Interface wise, I'm still leaning towards just the _ShellFormatter class being private (due to its thread safety limitations), with ShellCommand and the three module level helpers making up the initial public API.

This isn't just speculation - by making the choice to use the *args and **kwds slots of the helper functions for string interpolation, it means they're no longer available for arguments to the Popen constructor.

In my own use case, one of the big things I want to do is invoke shell_call() with stdout and stderr redirected to a log file. Without ShellCommand exposed to let you customise the arguments to Popen, you end up having to essentially reimplement everything the helpers otherwise provide. With ShellCommand, you're able to still handle those less common use cases *without* having to reinvent the wheel on the formatting front:

    cmd = ShellCommand("cat {}", stdout=logfile, stderr=STDOUT)
    cmd.shell_call(cmd_arg)

For simple use cases where you *don't* want to tinker with the Popen args, though, the module level helpers will be the preferred option:

    data = shell_output("cat {}", cmd_arg).decode("utf-8")

The PyPI package to prototype the API details is now available:

http://pypi.python.org/pypi/shell_command
http://shell-command.readthedocs.org
https://bitbucket.org/ncoghlan/shell_command/

For a different take on this concept:
http://julialang.org/manual/running-external-programs/

Bumping the target version for this issue to 3.4.

There's a lot of active development in the shell convenience function space at the moment, including my shell_command, Vinay Sajip's sarge, Kenneth Reitz's envoy and the possibility of doing something inspired by Julia's approach to this problem.

I'm not convinced enough that shell_command gets the security trade-offs right to push for this in the two months we have left before 3.3b1 (plus I have other things I want to work on).

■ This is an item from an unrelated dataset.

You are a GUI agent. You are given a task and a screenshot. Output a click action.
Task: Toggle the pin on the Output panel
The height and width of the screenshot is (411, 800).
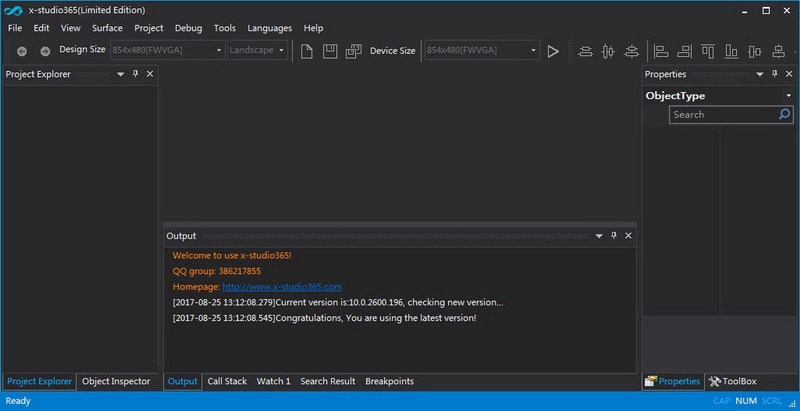tap(614, 236)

In the meantime, "pip install shell_command" is fairly straightforward (or similar for sarge, envoy or one of the other shell helper libraries).

Even more libraries in this vein:
http://plumbum.readthedocs.org/en/latest/
http://amoffat.github.com/sh/

There's also https://pypi.python.org/pypi/sarge

One other thing I *often* want to do when scripting commands is to capture output, but provide some form of "progress" reporting (something like a dot per line of output, usually). That's annoyingly verbose with subprocess.

Having reviewed this issue, I don't see any point to leaving it open. If any additional shell command helpers are added to the stdlib, it should be an ab-initio discussion based on what exists in the field, and start on python-ideas. But given current sentiments about the stdlib, I doubt this is something we are likely to do in any case.